4.《ネタバレ》 この作品は永らく観たいと思っていたのに観ることができなかった作品で、まず鑑賞することができたことを嬉しく思う。
内容としては、ジャック・リヴェットの『美しき諍い女』を想起させるもので、画家が対象物とひたすら格闘するという、一種のドキュメンタリーである。
ただ、本作『マルメロの陽光』は、その描く対象物が言葉を発する人間ではなく、“マルメロ”という名の果実という部分において、更にストイックさが強化されているように思う。
何ヶ月もかけて、陽光の当たるマルメロを描いては消し、描いては消し、その作業を延々と繰り返す。
それが140分という尺で描かれているわけで、もちろん、ストーリー展開で楽しむ映画ではない。
自然光がマルメロに当たり、その微妙な陰影を、主人公がとり付かれた様にして、無心に描いていく。
一番の目的は、画を描き完成させることではなくて、その陽光に輝くマルメロと長い時間を共に過ごすことなのである。
これは、ある見方をすると、好きな事に没頭し、それで生計を立て、マルメロが枯れてしまったら、あとは寝る、みたいな、まさに天職に彩られた人生で、理想の人生と言えるだろう。

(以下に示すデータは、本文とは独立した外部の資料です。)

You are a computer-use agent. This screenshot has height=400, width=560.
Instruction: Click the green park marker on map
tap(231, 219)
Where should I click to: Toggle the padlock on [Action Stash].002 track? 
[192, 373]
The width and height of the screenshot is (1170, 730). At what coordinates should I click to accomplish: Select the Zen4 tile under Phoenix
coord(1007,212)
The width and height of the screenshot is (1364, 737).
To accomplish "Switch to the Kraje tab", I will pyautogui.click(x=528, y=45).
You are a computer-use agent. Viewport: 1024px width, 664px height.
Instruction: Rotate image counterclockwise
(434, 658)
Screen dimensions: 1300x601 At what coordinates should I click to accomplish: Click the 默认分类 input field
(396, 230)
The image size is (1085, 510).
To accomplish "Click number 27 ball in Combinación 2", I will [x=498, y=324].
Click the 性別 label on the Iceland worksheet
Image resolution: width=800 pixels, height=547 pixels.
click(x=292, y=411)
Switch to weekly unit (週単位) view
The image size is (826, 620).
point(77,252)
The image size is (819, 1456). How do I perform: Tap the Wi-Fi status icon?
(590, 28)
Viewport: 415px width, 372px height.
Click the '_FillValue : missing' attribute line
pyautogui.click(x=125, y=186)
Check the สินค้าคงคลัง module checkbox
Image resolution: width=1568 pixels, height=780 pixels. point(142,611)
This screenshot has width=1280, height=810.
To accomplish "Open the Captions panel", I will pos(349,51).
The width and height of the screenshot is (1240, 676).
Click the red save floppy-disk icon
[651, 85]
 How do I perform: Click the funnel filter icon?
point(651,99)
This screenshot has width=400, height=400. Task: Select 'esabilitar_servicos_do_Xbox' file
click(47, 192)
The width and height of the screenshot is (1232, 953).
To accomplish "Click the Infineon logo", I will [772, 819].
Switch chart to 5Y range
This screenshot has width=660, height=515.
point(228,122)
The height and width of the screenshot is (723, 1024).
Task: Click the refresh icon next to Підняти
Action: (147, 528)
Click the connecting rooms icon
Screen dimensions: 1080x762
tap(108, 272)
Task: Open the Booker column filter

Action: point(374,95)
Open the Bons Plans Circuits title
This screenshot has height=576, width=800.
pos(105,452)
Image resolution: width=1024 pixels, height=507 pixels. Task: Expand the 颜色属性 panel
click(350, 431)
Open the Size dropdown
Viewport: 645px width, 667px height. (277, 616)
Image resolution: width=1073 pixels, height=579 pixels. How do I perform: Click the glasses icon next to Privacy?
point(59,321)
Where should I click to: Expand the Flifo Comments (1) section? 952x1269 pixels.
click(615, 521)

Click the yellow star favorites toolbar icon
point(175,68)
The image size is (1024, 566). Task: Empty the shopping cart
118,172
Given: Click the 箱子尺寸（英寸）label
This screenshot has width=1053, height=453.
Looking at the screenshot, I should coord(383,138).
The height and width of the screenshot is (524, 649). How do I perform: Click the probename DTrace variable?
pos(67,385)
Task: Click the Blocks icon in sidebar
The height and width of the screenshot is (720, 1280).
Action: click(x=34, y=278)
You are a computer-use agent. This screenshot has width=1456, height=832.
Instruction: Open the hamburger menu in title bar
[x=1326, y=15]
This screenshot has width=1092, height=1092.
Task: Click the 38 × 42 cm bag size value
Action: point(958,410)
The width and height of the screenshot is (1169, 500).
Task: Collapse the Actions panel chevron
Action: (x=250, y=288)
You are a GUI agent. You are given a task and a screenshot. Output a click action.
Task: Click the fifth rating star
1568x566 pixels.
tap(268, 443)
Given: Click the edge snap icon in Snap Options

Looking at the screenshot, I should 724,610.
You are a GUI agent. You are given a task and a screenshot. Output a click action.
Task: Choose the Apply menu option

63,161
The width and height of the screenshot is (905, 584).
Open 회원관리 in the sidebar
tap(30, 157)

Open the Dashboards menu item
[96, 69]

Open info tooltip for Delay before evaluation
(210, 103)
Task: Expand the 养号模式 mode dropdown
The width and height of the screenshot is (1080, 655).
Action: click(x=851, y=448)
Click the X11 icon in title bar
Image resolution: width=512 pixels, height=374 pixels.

陽光に輝くマルメロを描く初老の男性を映しただけの作品だが、そこから読み取れるものは人により異なるであろうし、様々なテーマが浮かびあがってくるに違いない。
監督のヴィクトル・エリセは、超がつくほどの寡作な監督として有名だが、長い時間をかけただけの深遠なるテーマを、本作から感じとることができた。